The news about the latest autism research, which raises the possibility of
screening to test for autism, has kicked off the expected debate about
whether parents should be screening their children for autistic spectrum
disorders. Proponents of autism screening (which is not available yet) say
it would allow parents to prepare and educate themselves for the challenges
ahead. Opponents say it could lead down the nasty path of eugenics, even
depriving us of autistic geniuses (a pretty rare occurrence - only 1 or 2
out of 200, according to this story in the Guardian). But arguing against
screening because the unborn baby may be the next Rain Man misses the point.
The impact of screening is important - in America, about 90 per cent of
pregnant women given a Downs syndrome diagnosis have chosen to terminate. In
Britain, the percentage is not so high and may be reversing, Magnus
Linklater writes in the Times today. Sobering numbers.
The problem with screenings isn't that parents know the health (or gender)

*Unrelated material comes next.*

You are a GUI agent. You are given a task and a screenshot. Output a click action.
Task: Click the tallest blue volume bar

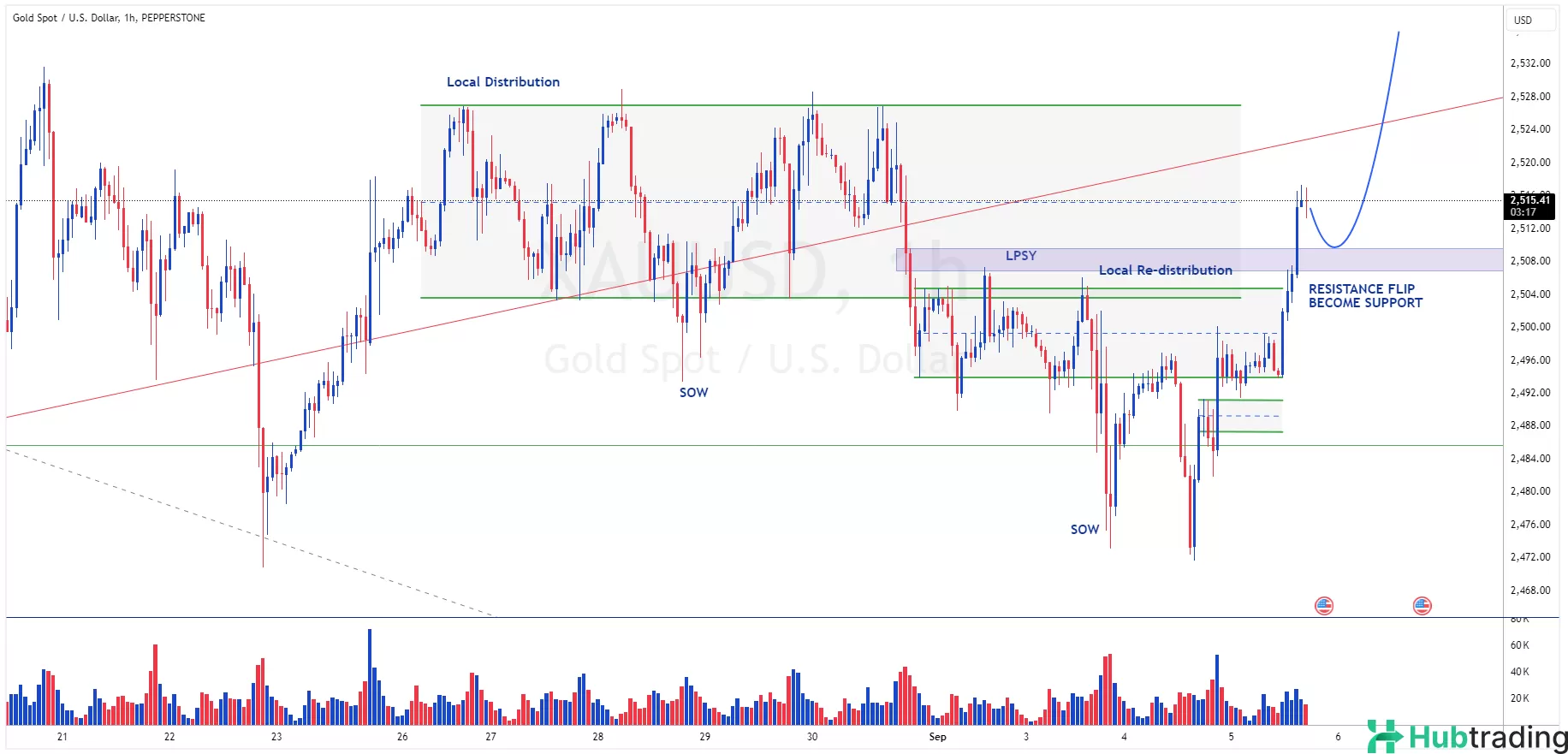point(370,676)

of their baby beforehand, but that they hold attitudes and are worked on by
factors that make coping with the child unbearable. Being female isn't
considered a disability (unless, maybe, you're Howard Stern) yet in certain
communities or parts of the world, people regularly abort girl fetuses
because of dowry demands or the relative "worthlessness" of girls.

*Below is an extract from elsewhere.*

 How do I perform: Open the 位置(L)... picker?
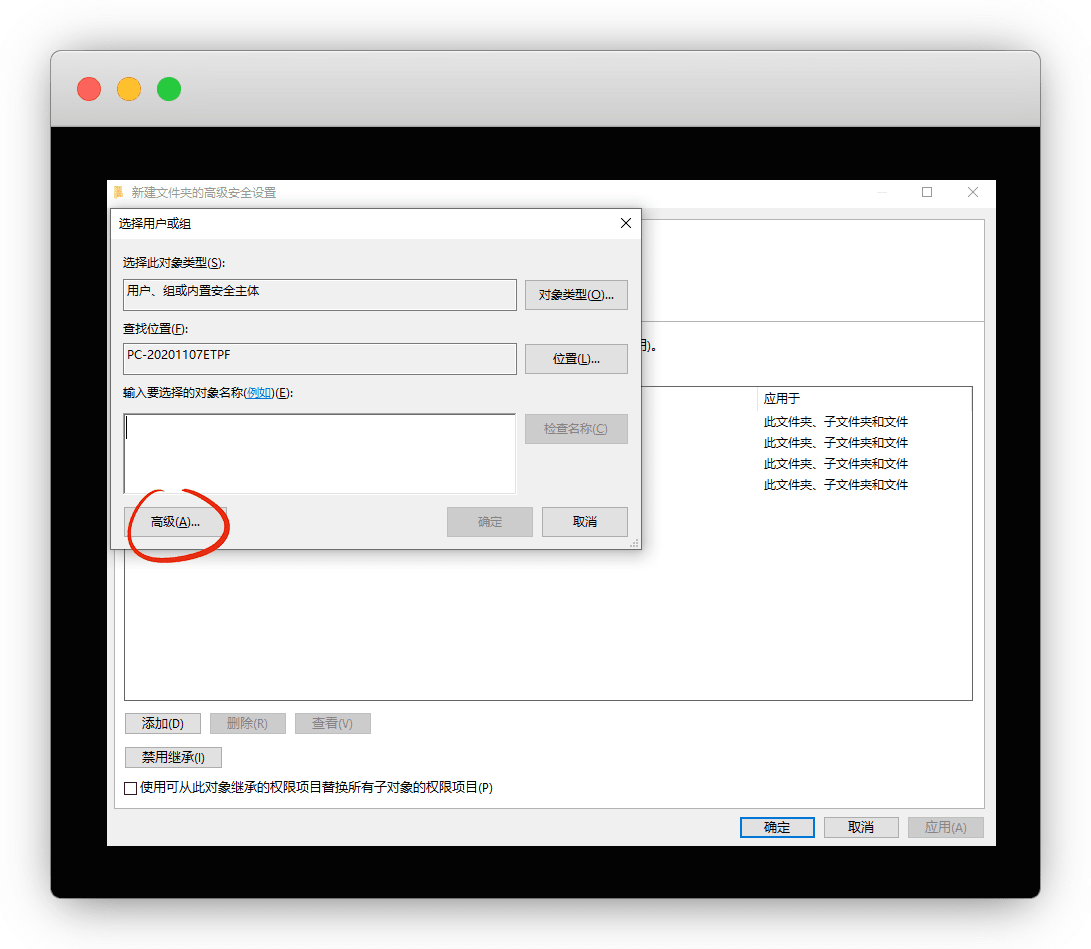point(576,359)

It's better to change the attitudes that rank some people less valuable from
birth than pretend that by withholding that information until after birth
somehow benefits both child and parents. It's also important to recognise
what some people believe: "a damaged baby is a damaged family" as Minette
Marin argues and that for some families a disabled child will be too much
for it to bear.
Let's work on supporting families coping with disabilities - with money,
services and understanding. That includes promoting scientific advances that
teach us more about those conditions.